When Ahana Fernandez and her colleagues trek through the rainforests of Central America, they keep their ears tuned for an unusual sound: high-pitched, repetitive chirping and squeaking. The noises come from greater sac-winged bat pups (Saccopteryx bilineata). Though they sound nothing like the babbling of human babies, the animal behavior researcher and her colleagues at the Museum of Natural History (MNH) in Berlin suspected the two might have something in common.
Now, after analyzing more than 55,000 of these bat babbles, the team has found that the sounds share significant similarities with the babbling of human infants, right down to their endless repetition of a single syllable. That means the chatty bats could serve as a useful model species for understanding how some mammals—including humans—turn their early vocal play into adult “speech.”
It’s “beautiful work,” says Clara Levelt, a developmental linguist at Leiden University who was not involved with the study. “It will form the basis for a lot of new research.”
Adult male sac-winged bats sing complex songs, much like songbirds, to defend their territories and attract mates. These sounds are made up of strings of 25 different distinctive “syllables.” During infancy, the pups produce the syllables over and over again, seemingly practicing for the day they’ll string them together into full songs.
But as much as this behavior seemed like human babbling, scientists hadn’t formally compared the two, says co-author Mirjam Knörnschild, a behavioral ecologist also at MNH. So the scientists sought advice from researchers studying language development in human babies to draw up a list of the central features of human babbling. These include when such sounds begin—typically early in infancy—and how they are structured—often with syllables that repeat over and over again. Finally, most baby babbles seem to lack communicative purpose. Human babies babble not to ask for food or express discomfort, Knörnschild says; in fact, it seems more like play, something they do even when they’re alone.
Next, the researchers spent long days in the rainforests of Costa Rica and Panama, recording 20 bat pups from eight different colonies for weeks on end. Because human ears aren’t well-attuned to bat calls—and some of the frequencies are beyond our range of hearing—the researchers relied on a laptop showing visual representations of the sounds in real time. Some patterns are nice, distinct streaks—a bit like a heartbeat on a heart rate monitor, Fernandez says. Others look more like dark clouds.

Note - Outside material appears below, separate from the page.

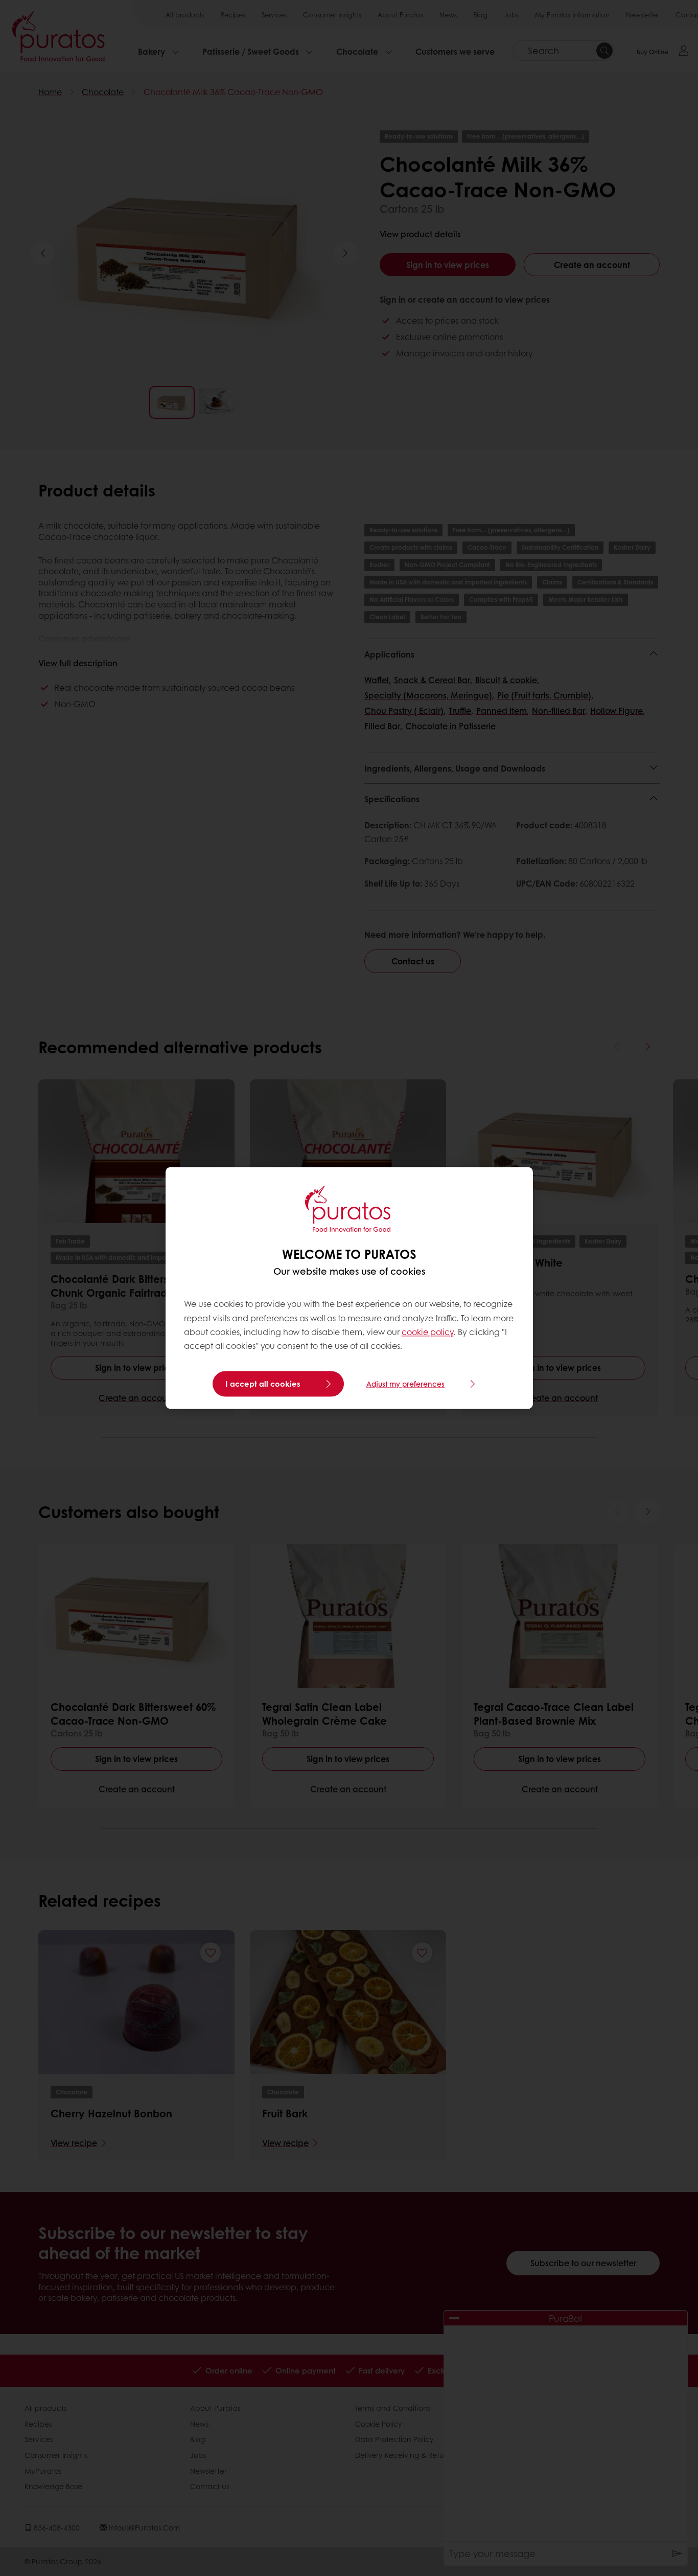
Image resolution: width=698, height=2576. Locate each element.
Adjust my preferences (405, 1384)
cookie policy (428, 1332)
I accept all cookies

It was the first time anyone had done research like this, so all 55,000 syllables in the recordings had to be classified by hand. But now, Knörnschild says, “We have this awesome database that we can use for machine learning approaches in the future.”
The bat pup chatter shared all the major features of human babbling, the researchers report today in Science. As in humans, it begins early in development, and it contains a large number of repeated syllables—like a human baby saying “bababababa.” And unlike the “isolation calls” that attract their mothers’ attention, the vocalizations didn’t seem to be a form of communication. A babbling pup is “a relaxed and happy pup,” Fernandez says, “sitting in the day roost and just practicing and playing around.”
The work is an “amazingly focused new body of information,” says D. Kimbrough Oller, a developmental linguist at the University of Memphis. Some human development researchers might object to it, given all the differences between bat and human vocalizations—and “there are some massive differences,” he says. The bats had a far more sudden onset and end to their babbling phase, for example, and they learned a much more limited set of adult syllables than do human infants. But the similarities are still important, he says.
The work opens up exciting new options for studies of vocal learning, says Sonja Vernes, a bat researcher at the University of St. Andrews. It’s possible to study bats in far greater numbers than other species like primates, she notes, making them an ideal animal model for researching vocal learning and development in mammals. “You can start asking questions that you can’t ask in humans.”